*WORK TO DO*:
Repeat the rows word for word, starting at the line that contains "Open Add to Favorites option" and ending after the line that contains "point(145,14)". Leave the pictures out of your answer.

*RECORD LIST*:

—————

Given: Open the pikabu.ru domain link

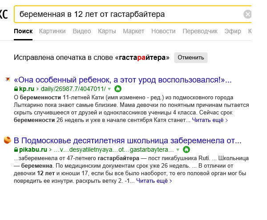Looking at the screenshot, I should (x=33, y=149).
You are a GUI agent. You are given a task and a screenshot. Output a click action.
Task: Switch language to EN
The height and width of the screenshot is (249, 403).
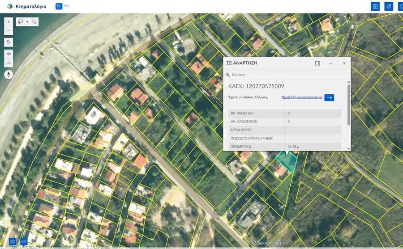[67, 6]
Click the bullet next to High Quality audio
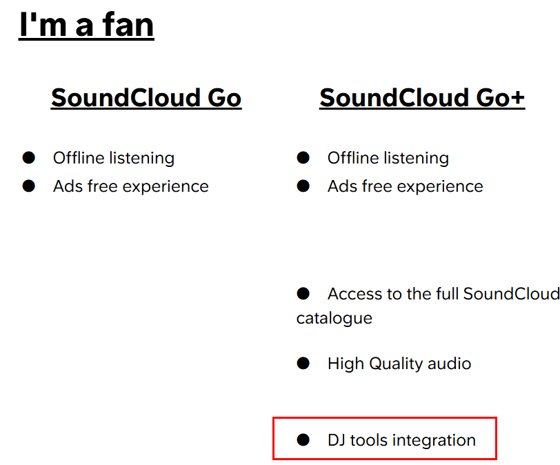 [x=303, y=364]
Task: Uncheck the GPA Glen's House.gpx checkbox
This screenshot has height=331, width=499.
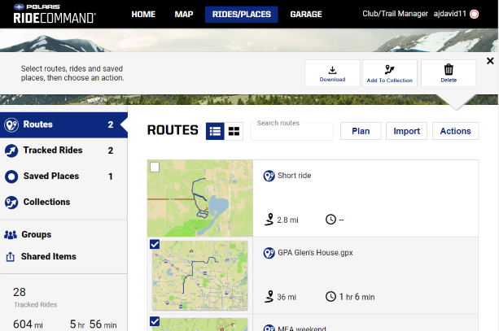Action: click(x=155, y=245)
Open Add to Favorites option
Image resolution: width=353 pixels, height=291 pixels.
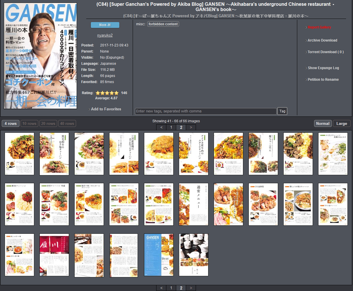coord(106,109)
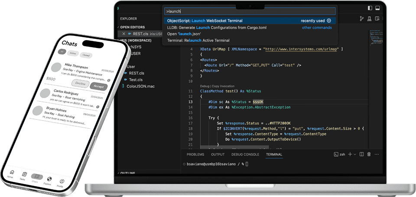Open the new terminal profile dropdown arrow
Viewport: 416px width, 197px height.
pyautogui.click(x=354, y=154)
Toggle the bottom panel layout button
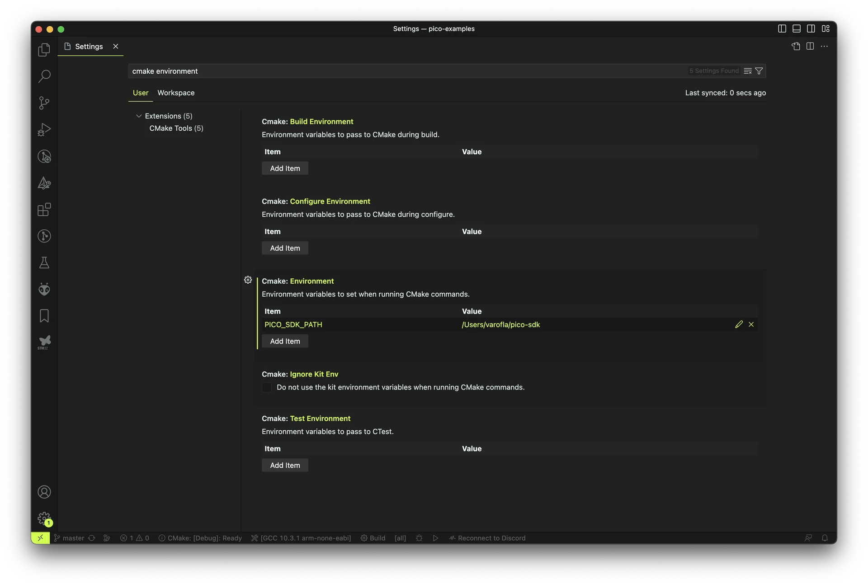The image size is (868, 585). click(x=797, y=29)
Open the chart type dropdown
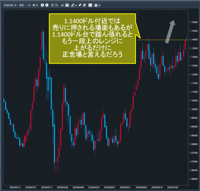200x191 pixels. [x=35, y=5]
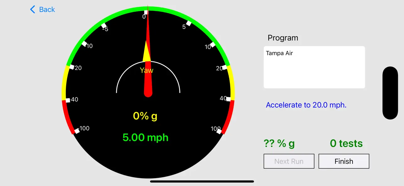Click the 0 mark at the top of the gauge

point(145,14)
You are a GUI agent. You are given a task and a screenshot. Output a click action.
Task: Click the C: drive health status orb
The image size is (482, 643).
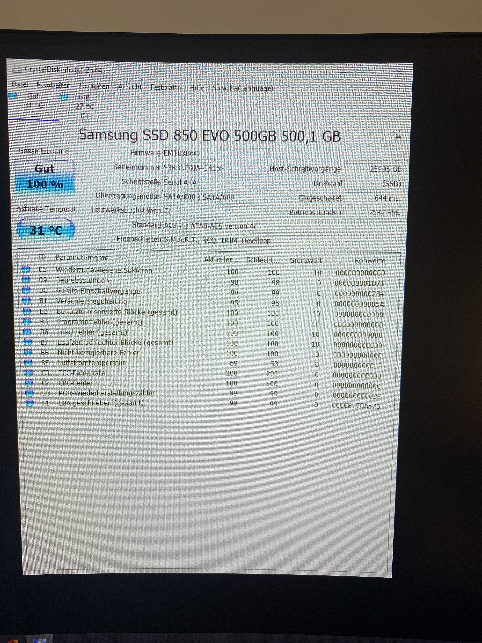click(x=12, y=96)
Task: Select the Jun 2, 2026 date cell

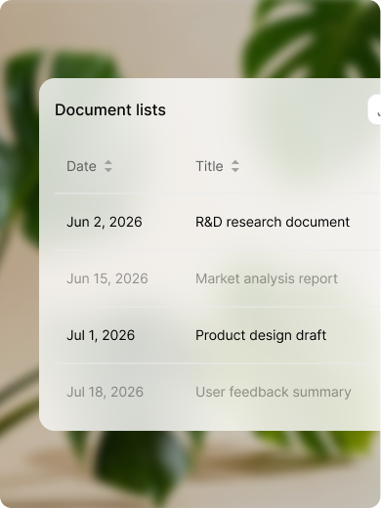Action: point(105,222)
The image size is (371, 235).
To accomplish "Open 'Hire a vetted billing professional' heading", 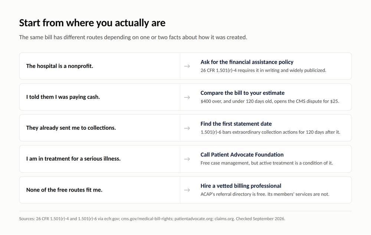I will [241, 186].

—————

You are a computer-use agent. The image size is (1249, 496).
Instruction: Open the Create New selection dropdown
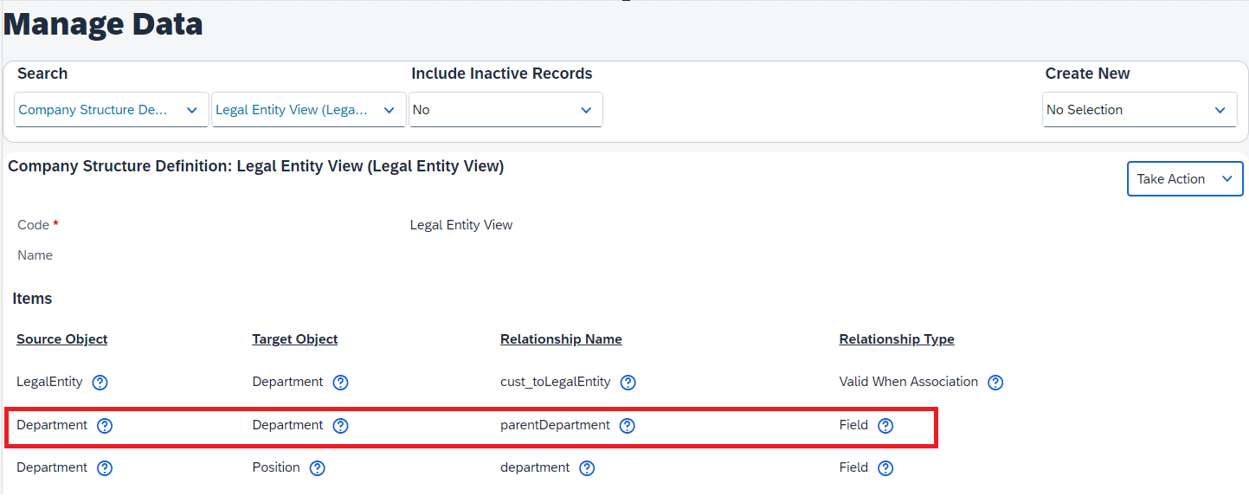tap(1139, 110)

—————

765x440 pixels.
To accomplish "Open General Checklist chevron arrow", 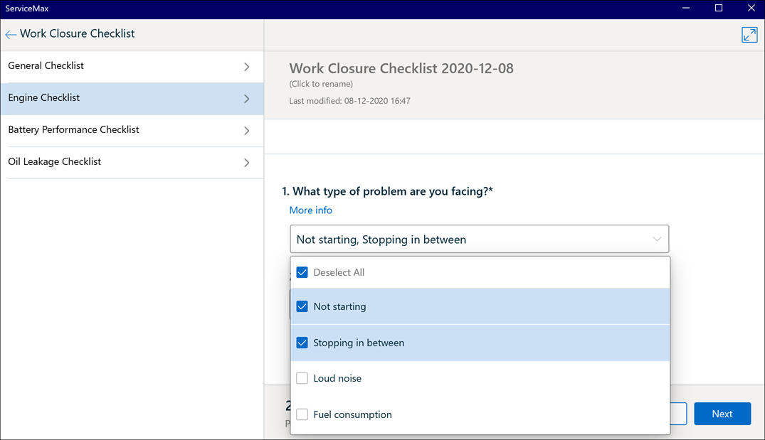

—————

*RESULT FOR THIS TASK*:
Open Add to Favorites option
Image resolution: width=353 pixels, height=291 pixels.
coord(106,109)
Open the new terminal profile dropdown arrow
Viewport: 416px width, 197px height.
pyautogui.click(x=354, y=154)
Toggle the bottom panel layout button
The image size is (868, 585). click(x=797, y=29)
Open the chart type dropdown
200x191 pixels. [x=35, y=5]
Click the 0 mark at the top of the gauge

point(145,14)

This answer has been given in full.